# Work required:
Copy the entries below verbatim, line for line.

# Data listing:
———
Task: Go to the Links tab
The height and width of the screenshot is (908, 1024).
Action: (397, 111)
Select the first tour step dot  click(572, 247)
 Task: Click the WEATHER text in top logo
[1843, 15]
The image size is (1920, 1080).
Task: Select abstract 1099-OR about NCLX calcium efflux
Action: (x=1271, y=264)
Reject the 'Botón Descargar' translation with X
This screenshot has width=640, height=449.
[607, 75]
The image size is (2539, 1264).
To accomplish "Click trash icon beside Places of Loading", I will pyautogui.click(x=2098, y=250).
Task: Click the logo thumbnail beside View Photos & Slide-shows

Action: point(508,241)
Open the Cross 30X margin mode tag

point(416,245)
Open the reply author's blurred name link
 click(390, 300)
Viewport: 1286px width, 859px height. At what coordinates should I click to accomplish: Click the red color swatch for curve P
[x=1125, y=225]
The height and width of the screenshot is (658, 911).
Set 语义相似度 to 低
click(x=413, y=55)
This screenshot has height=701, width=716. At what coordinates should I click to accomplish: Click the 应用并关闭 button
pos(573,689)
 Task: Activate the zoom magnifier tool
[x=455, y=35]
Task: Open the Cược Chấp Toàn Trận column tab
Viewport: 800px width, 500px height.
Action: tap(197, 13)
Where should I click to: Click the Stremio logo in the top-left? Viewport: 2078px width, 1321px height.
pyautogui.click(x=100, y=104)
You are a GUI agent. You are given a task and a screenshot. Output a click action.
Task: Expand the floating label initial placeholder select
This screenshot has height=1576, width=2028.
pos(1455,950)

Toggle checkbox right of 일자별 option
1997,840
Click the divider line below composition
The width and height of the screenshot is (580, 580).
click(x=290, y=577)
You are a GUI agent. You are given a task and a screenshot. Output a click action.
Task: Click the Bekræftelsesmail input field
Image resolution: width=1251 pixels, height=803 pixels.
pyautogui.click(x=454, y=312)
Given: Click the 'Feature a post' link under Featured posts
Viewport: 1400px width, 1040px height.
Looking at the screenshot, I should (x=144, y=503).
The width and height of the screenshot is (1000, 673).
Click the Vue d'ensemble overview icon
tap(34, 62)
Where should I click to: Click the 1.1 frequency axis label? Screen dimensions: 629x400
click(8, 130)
———
# Response for this exercise:
Task: Go to the Links tab
The height and width of the screenshot is (908, 1024).
Action: (397, 111)
Select the first tour step dot  click(572, 247)
 Task: Click the WEATHER text in top logo
[1843, 15]
The image size is (1920, 1080).
Task: Select abstract 1099-OR about NCLX calcium efflux
Action: (x=1271, y=264)
Reject the 'Botón Descargar' translation with X
This screenshot has width=640, height=449.
[607, 75]
The image size is (2539, 1264).
To accomplish "Click trash icon beside Places of Loading", I will pyautogui.click(x=2098, y=250).
Task: Click the logo thumbnail beside View Photos & Slide-shows

Action: point(508,241)
Open the Cross 30X margin mode tag

point(416,245)
Open the reply author's blurred name link
 click(390, 300)
Viewport: 1286px width, 859px height. At what coordinates should I click to accomplish: Click the red color swatch for curve P
[x=1125, y=225]
The height and width of the screenshot is (658, 911).
Set 语义相似度 to 低
click(x=413, y=55)
This screenshot has height=701, width=716. At what coordinates should I click to accomplish: Click the 应用并关闭 button
pos(573,689)
 Task: Activate the zoom magnifier tool
[x=455, y=35]
Task: Open the Cược Chấp Toàn Trận column tab
Viewport: 800px width, 500px height.
Action: tap(197, 13)
Where should I click to: Click the Stremio logo in the top-left? Viewport: 2078px width, 1321px height.
pyautogui.click(x=100, y=104)
You are a GUI agent. You are given a task and a screenshot. Output a click action.
Task: Expand the floating label initial placeholder select
This screenshot has height=1576, width=2028.
pos(1455,950)

Toggle checkbox right of 일자별 option
1997,840
Click the divider line below composition
The width and height of the screenshot is (580, 580).
click(x=290, y=577)
You are a GUI agent. You are given a task and a screenshot. Output a click action.
Task: Click the Bekræftelsesmail input field
Image resolution: width=1251 pixels, height=803 pixels.
pyautogui.click(x=454, y=312)
Given: Click the 'Feature a post' link under Featured posts
Viewport: 1400px width, 1040px height.
Looking at the screenshot, I should (x=144, y=503).
The width and height of the screenshot is (1000, 673).
Click the Vue d'ensemble overview icon
tap(34, 62)
Where should I click to: Click the 1.1 frequency axis label? Screen dimensions: 629x400
click(8, 130)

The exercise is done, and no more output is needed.